WORK REQUIRED: What do the entries below say? Restate them word for word.

Stored items from a collection:

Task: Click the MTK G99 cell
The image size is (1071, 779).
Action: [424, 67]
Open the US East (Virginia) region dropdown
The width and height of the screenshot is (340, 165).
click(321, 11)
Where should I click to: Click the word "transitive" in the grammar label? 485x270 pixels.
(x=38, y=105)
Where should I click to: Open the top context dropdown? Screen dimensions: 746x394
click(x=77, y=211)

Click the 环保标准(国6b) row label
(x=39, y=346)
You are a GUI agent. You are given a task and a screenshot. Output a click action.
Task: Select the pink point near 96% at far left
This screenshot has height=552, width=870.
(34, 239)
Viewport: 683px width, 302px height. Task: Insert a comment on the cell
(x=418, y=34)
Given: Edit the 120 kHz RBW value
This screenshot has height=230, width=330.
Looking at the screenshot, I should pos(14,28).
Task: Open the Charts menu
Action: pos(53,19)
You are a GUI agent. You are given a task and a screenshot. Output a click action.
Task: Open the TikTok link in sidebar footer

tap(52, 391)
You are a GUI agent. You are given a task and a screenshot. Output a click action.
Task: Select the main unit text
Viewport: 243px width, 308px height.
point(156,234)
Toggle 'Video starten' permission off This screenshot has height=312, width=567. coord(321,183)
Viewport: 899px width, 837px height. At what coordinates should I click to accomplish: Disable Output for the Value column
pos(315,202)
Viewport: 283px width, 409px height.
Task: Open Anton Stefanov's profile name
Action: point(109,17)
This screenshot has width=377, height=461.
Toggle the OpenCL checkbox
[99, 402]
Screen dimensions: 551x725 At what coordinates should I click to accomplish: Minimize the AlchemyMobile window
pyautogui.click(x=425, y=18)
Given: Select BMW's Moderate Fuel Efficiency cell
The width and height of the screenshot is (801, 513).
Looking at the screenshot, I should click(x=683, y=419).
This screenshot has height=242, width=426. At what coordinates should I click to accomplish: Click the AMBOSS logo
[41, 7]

EXERCISE RESPONSE:
Task: Click the MTK G99 cell
The image size is (1071, 779).
Action: [424, 67]
Open the US East (Virginia) region dropdown
The width and height of the screenshot is (340, 165).
click(321, 11)
Where should I click to: Click the word "transitive" in the grammar label? 485x270 pixels.
(x=38, y=105)
Where should I click to: Open the top context dropdown? Screen dimensions: 746x394
click(x=77, y=211)

Click the 环保标准(国6b) row label
(x=39, y=346)
You are a GUI agent. You are given a task and a screenshot. Output a click action.
Task: Select the pink point near 96% at far left
This screenshot has height=552, width=870.
(34, 239)
Viewport: 683px width, 302px height. Task: Insert a comment on the cell
(x=418, y=34)
Given: Edit the 120 kHz RBW value
This screenshot has height=230, width=330.
Looking at the screenshot, I should pos(14,28).
Task: Open the Charts menu
Action: pos(53,19)
You are a GUI agent. You are given a task and a screenshot. Output a click action.
Task: Open the TikTok link in sidebar footer

tap(52, 391)
You are a GUI agent. You are given a task and a screenshot. Output a click action.
Task: Select the main unit text
Viewport: 243px width, 308px height.
point(156,234)
Toggle 'Video starten' permission off This screenshot has height=312, width=567. coord(321,183)
Viewport: 899px width, 837px height. At what coordinates should I click to accomplish: Disable Output for the Value column
pos(315,202)
Viewport: 283px width, 409px height.
Task: Open Anton Stefanov's profile name
Action: point(109,17)
This screenshot has width=377, height=461.
Toggle the OpenCL checkbox
[99, 402]
Screen dimensions: 551x725 At what coordinates should I click to accomplish: Minimize the AlchemyMobile window
pyautogui.click(x=425, y=18)
Given: Select BMW's Moderate Fuel Efficiency cell
The width and height of the screenshot is (801, 513).
Looking at the screenshot, I should click(x=683, y=419).
This screenshot has height=242, width=426. At what coordinates should I click to accomplish: Click the AMBOSS logo
[41, 7]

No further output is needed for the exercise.